Last night I could not sleep well. Waking up every couple of hours, I was not fully conscious, not fully asleep. I had a few things in mind, and one particular thought constantly tormented me.
I thought of getting out of bed, opening the door to the balcony, and jumping off.
Worried, afraid, terrified, yet intrigued, I wanted to do it, but I didn’t want to do it. I could hear a click as I turned the key. I could feel the cold balcony railing with my hands. I could smell the faint scent of the grass below. I opened my eyes to find myself in the comfort of my bed, having been deceived by my senses. I stared at the door. Should I get out?
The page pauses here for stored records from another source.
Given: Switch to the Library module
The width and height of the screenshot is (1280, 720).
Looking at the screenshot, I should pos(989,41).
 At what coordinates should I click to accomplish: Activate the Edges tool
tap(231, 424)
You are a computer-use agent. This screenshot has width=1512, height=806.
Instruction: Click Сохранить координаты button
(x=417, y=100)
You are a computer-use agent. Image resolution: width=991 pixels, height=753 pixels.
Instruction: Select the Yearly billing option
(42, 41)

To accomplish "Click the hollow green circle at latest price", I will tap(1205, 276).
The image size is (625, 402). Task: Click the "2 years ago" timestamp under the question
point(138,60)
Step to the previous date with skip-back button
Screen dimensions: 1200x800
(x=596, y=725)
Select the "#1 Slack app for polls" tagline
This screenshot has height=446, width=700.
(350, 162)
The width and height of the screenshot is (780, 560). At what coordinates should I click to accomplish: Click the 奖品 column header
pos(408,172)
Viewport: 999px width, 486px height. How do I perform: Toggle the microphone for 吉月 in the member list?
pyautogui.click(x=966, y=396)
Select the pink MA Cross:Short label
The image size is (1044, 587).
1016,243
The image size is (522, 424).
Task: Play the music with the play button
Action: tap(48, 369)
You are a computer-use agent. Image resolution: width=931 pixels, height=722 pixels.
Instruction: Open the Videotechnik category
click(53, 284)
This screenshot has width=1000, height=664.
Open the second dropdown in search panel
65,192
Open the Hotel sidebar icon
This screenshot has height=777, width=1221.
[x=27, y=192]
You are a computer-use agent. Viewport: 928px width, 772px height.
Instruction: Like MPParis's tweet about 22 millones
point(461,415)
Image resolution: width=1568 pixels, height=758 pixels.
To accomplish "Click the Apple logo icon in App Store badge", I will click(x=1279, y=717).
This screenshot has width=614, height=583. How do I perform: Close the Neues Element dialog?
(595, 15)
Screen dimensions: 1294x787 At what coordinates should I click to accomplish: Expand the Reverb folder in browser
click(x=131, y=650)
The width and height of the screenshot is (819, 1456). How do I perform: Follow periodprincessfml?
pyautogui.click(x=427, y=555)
Should I pull out the keys and swallow them?
It was not the first time this urge came to me. Once in a while it comes, with varying intensities. Sometimes it passes by, casually, like any other thought. Sometimes it stays for hours, haunting me, taunting me.
The urge to jump from high places, like many seemingly strange pathological behavior, is not uncommon. The French call it l’appel du vide, literally ‘the call of the void’. What a fascinating phrase, and how fitting! A seduction to emptiness, to nothingness, that I find so hard to resist. A temptation I try to resist in many similarly harmful situations.
I have often wondered about these destructive urges. Why do they come so often, in so many different forms? I don’t want to die, not yet, not of my own accord. I don’t feel suicidal. I don’t want to be harmed. Are they products of sheer curiosity? Simple ‘what if’ questions? But I don’t want answers, I don’t want to feel the consequences. Are they some kind of cathartic fantasy? But I don’t imagine myself feeling any relief or release. Why, then, do I fear the temptation of self-destruction?
I once pondered about Thanatos, the ‘death drive’ in Freudian thought. Is there really a primitive urge to harm oneself, to destroy, to take a step closer to death? If so, in order to survive, should one protect oneself not only against external forces but also against one’s own innate self-destructive nature?
Poe once wrote about what he named ‘the imp of the perverse’. The impulse to do the complete opposite of what is ‘right’, the temptation to do things one should not do. The desire, when standing upon the brink of a precipice, overcome with fear, to plunge and fall. “And this fall,” he wrote, “this rushing annihilation – for the very reason that it involves that one most ghastly and loathsome of all the most ghastly and loathsome images of death and suffering which have ever presented themselves to our imagination – for this very cause do we now the most vividly desire it.”
It would probably be easier and wiser to think of these urges as light symptoms of obsessive compulsive or some sort of anxiety disorder that may or may not be harmful. Accept them, dismiss them, or face them, with external help if necessary.
Sometimes I wonder though, might I give in? When the imp of the perverse on my side whispers in my ear, luring me, seducing me, might I answer the call of the void? Or would the void, the emptiness, the nothingness, remain a seductive, untouched mystery?